[Screenshot grounding data]:
= Beginning of Section =
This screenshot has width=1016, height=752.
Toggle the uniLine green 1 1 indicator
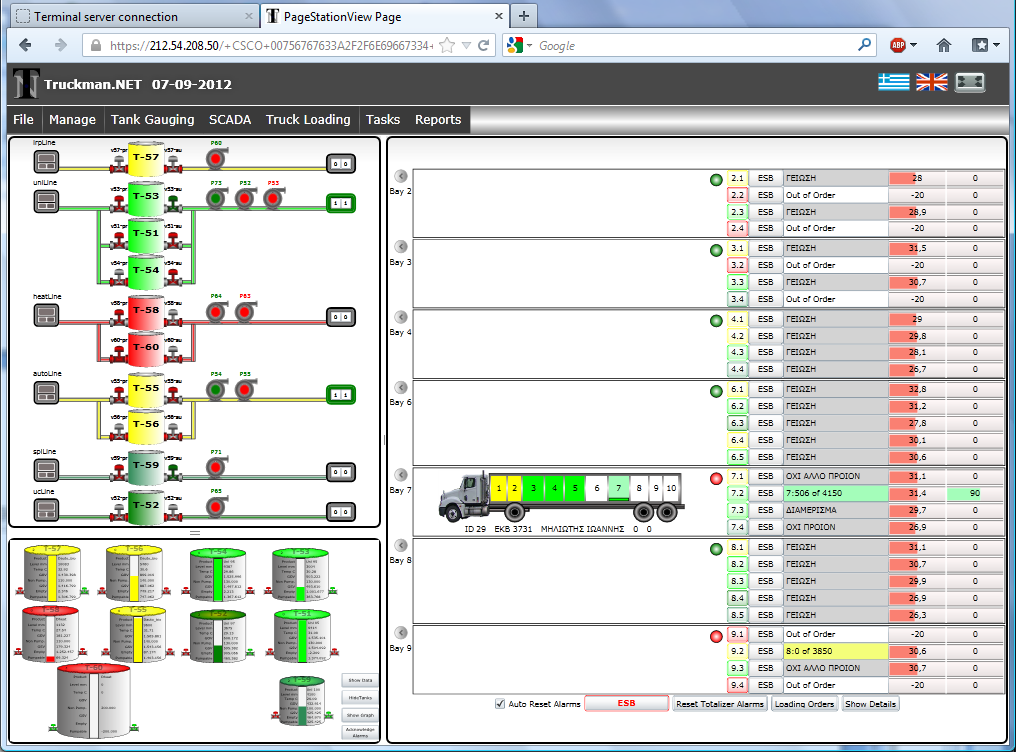341,203
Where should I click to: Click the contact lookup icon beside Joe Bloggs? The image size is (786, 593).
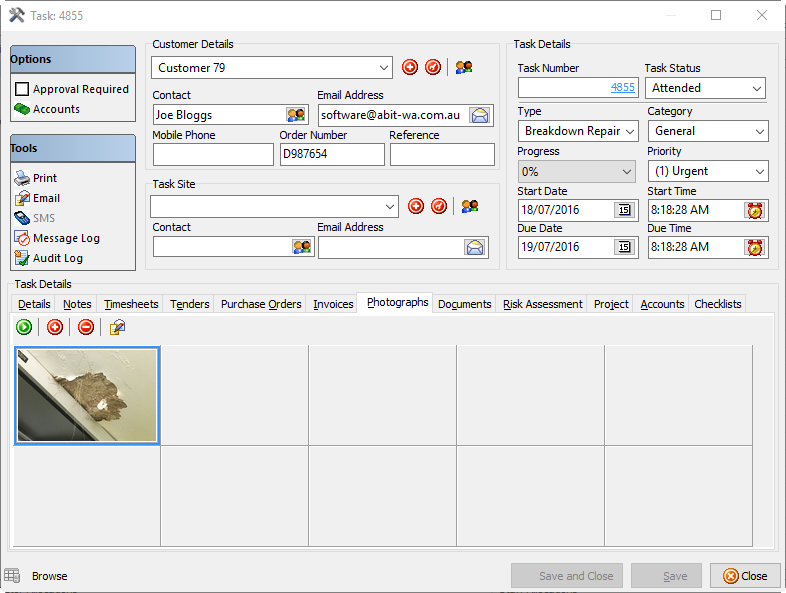(x=296, y=115)
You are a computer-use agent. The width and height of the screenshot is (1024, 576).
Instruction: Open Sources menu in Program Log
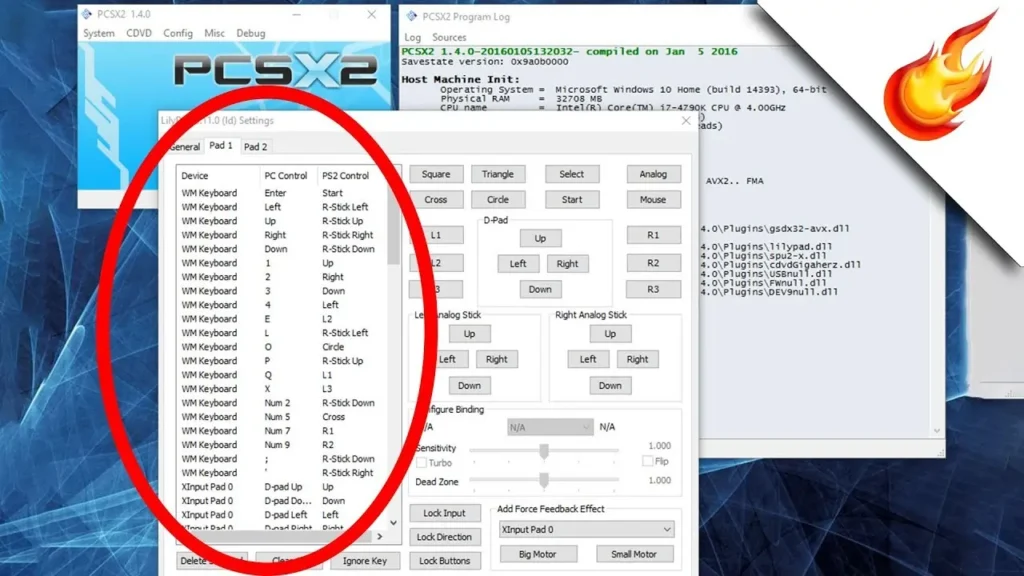click(449, 37)
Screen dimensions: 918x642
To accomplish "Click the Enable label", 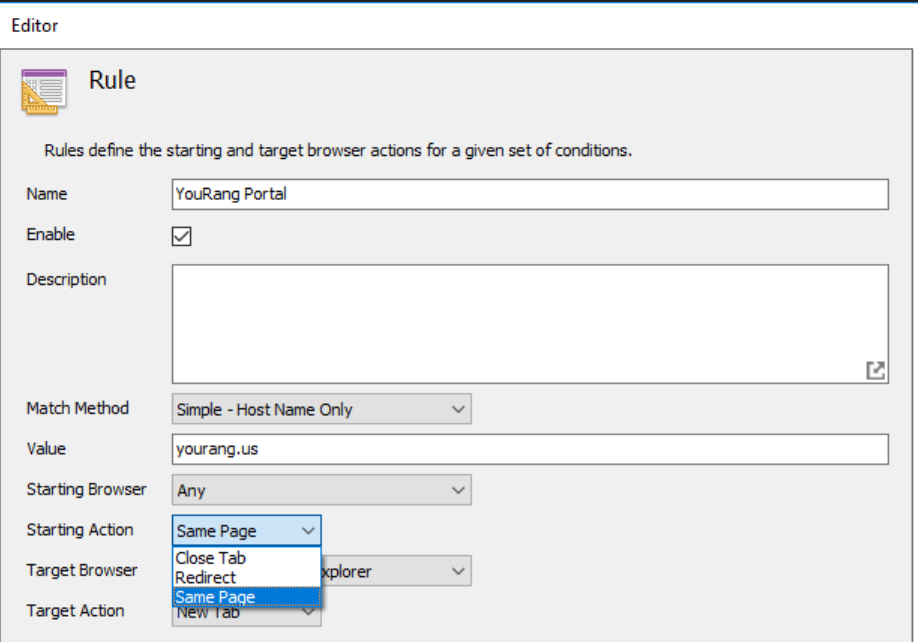I will point(50,234).
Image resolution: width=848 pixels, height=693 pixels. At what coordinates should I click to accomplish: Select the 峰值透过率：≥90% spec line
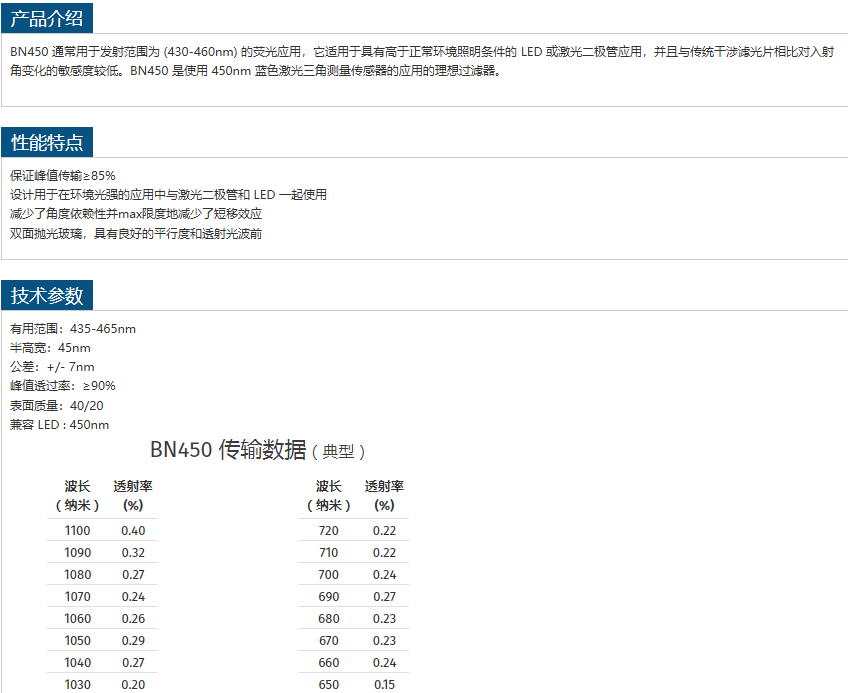63,386
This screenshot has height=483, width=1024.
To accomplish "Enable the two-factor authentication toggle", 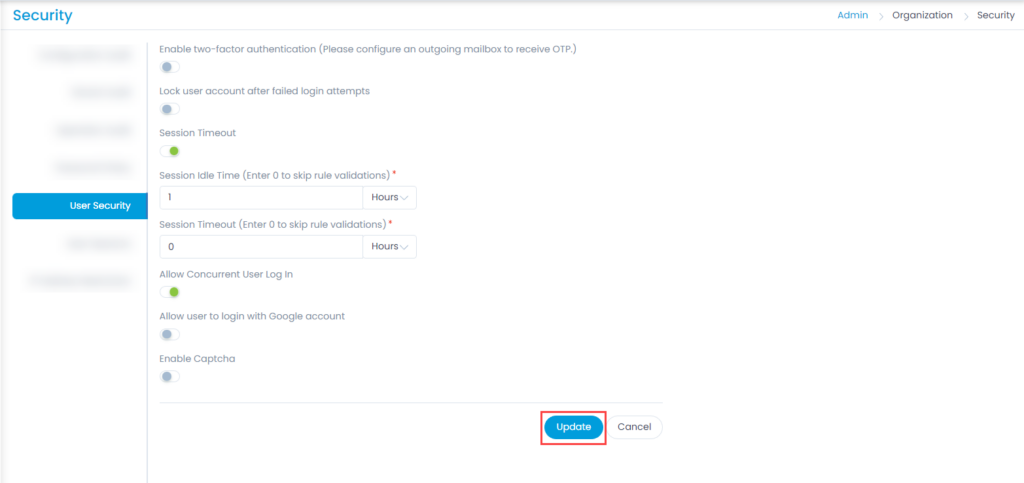I will [170, 67].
= End of Section =
Your answer should consist of copies of the lines above that include the string "This".

[RESPONSE BELOW]:
This screenshot has width=1016, height=752.
This screenshot has height=483, width=1024.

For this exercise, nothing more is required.